* [AIM OF THE EXERCISE]
In the passage about Mount Sinai's nursing shortage, how many inpatient beds does the main campus in East Harlem have?

* [READING PASSAGE]
__________
Lee, the Mount Sinai spokesperson, said the hospital could not confirm the count of absent nurses on any given floor as the situation was evolving “hour by hour.”
Lee added that Mount Sinai West and Morningside campuses were working to support the main campus in East Harlem, which has 1,172 inpatient beds. Those campuses ratified their contracts on Tuesday afternoon. Redeployments from other hospitals in the Mount Sinai system were happening on an hourly basis, she said.
A nurse-midwife at Mount Sinai said the hospital felt “very unsafe” because nurses were being assigned to floors they’ve never worked on before.
“People don’t know what they’re doing because they have not been oriented … they don’t know where things are,” the nurse-midwife said.
This was especially dangerous in emergency situations, like if a baby’s umbilical cord cuts off oxygen during labor, she said.
“When we have 20 nurses on the floor and lots of other staff who work well together, we are able to get babies delivered safely in those situations within minutes,” she said. “I can’t imagine that people who have never worked the floor can manage a stat situation like that as quickly as it needs to be handled."
She added, “In labor and delivery, things go from zero to 100 really quickly. It’s really frightening to think about.”
A bone marrow transplant nurse at Mount Sinai told Gothamist that the hospital’s oncology department directors were caring for cancer patients because there aren’t enough nurses on the floor.
“[The directors] are usually never on the floor,” the nurse said.
Mount Sinai Hospital was accepting ambulances on Tuesday, but diverting complex cases like strokes to other hospitals, according to an email that Mount Sinai President David Reich sent to staff and obtained by Gothamist. Reich said that the hospital was moving ER patients to other hospitals if they can be safely transferred.
__________
Stored data entries
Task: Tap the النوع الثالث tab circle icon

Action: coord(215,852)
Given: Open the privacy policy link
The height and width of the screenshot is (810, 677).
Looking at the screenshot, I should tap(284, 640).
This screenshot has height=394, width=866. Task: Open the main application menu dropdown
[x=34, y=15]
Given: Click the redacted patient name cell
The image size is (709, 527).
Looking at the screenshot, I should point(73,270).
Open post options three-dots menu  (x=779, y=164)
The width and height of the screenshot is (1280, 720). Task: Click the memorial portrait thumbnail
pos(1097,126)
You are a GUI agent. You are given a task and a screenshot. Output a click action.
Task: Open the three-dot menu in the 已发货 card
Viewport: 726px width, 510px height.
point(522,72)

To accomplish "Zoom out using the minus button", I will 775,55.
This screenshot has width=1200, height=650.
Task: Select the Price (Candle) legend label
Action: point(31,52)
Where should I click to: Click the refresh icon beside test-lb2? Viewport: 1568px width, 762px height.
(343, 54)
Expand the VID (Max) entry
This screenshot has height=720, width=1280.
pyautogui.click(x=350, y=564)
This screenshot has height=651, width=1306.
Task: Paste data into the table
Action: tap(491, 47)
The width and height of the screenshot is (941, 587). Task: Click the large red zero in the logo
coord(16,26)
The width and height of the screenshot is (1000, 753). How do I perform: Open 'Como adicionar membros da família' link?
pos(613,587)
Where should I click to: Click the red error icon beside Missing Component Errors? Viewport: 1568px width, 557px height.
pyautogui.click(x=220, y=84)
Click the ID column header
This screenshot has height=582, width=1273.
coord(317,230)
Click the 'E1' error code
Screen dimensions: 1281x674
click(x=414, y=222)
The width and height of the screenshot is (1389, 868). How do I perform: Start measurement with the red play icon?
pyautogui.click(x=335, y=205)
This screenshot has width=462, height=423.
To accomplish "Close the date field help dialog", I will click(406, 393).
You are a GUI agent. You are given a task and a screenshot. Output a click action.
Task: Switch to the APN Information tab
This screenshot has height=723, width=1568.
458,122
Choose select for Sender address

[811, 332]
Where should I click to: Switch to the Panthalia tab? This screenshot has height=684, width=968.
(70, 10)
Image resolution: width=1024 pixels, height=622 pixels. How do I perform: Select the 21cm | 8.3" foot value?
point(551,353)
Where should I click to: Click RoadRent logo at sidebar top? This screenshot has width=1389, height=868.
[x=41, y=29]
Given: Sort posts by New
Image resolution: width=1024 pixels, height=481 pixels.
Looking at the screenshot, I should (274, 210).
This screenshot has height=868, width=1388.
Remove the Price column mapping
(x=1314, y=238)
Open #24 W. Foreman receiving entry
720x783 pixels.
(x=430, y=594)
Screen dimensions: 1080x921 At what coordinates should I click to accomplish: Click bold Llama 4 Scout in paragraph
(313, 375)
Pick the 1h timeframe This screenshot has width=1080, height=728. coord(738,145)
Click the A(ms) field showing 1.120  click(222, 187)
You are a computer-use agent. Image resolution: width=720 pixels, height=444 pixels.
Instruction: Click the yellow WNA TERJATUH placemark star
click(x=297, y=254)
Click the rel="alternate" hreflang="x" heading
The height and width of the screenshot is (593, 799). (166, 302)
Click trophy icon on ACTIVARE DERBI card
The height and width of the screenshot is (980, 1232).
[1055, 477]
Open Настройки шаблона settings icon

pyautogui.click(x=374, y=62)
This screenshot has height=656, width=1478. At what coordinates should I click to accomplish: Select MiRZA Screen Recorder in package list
__________
* [RESPONSE TO THIS EXERCISE]
It has 1,172 inpatient beds.